Current use of the terms Black Friday in advertising
Since 2016 the expressions Black Friday have already become commonly associated with discounts and sales, they now do not meet the Bulgarian legislation’s criteria for registrability. But even if they were accidentally approved, they can be attacked by any person under Art. 25, para. 1, item 2 of the TGIA. Both hypotheses lead to the same result – erasure preceded by costly and lengthy judicial and administrative procedures.
According to the aforementioned provision, the registration of a mark can be erased at the request of any person. The criteria needed for such request is of the action or omission of the mark’s proprietor resulting in the mark becoming common designation of the goods or services for which it is registered. With the growing popularity of the Black Friday advertising in Bulgaria, the average consumer begins to perceive the term as commonly used on the market and associates it with discounts and sale campaigns. Assuming that eMAG still holds the rights to Black Friday, it can be considered that its actions as a trader in 2016-2018 significantly promotes expression. This can easily be proven by referring to eMAG’s advertising campaigns and its large presence in the e-commerce.
According to Art. 26, para. 4 of the TGIA any person may request the cancellation when the absolute grounds for refusal in Art. 11 of the TGIA are present. In particular, the success of the request will be guaranteed if the violation concerns of Item 3-4 of Art. 11 of the TGIA – Common use of the expression and direct indication of the characteristics of the services.
It can be assumed that the term Black Friday and words related to it are already widely associated with sales campaigns, discounts and other similar commercial practices.
So use it, it’s free
Despite at first legitimate applications for registration until 2016, the two Black Friday trademarks were erased in 2018. Today we can say with certainty that their use in advertising campaigns and promotions no longer constitutes a violation of the Trademarks and Geographical Indications Act, nor does it violate the rights of Dante International CA. However, the owners of eMAG have one combined and one word mark registered under the name “Black Friday by eMAG”. They, in their turn, possess the quality of distinctiveness and do not contradict the absolute grounds for refusal under Art. 11 of the TGIA.

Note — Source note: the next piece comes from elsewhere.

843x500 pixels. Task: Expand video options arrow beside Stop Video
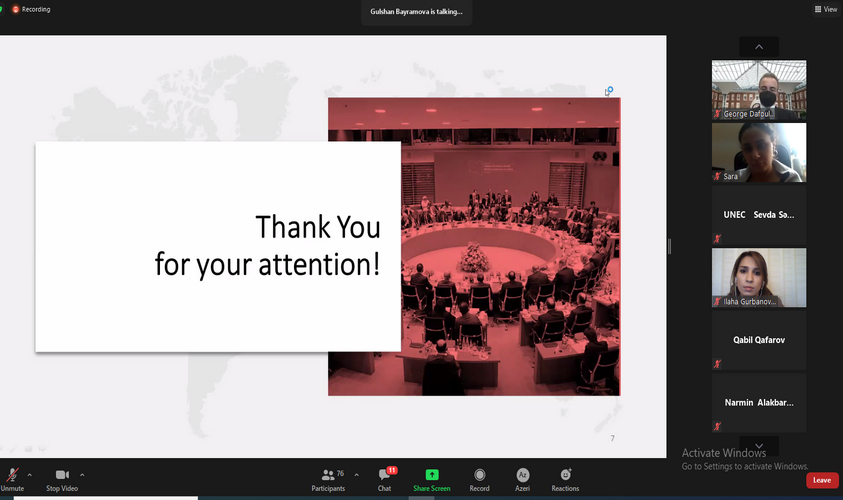pyautogui.click(x=82, y=475)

The use of the term Black Friday in Cyrillic is clearly not in conflict with these marks. The English Black Friday, on the other hand, may be used insofar as it does not mislead the customers that the promotions are presented by eMAG. A clear indication of the names of the merchants in the advertising campaigns brings clarity and distinguishes the goods and services they offer. This behavior is encouraged and does not violate both the Bulgarian trademark and competition legislation.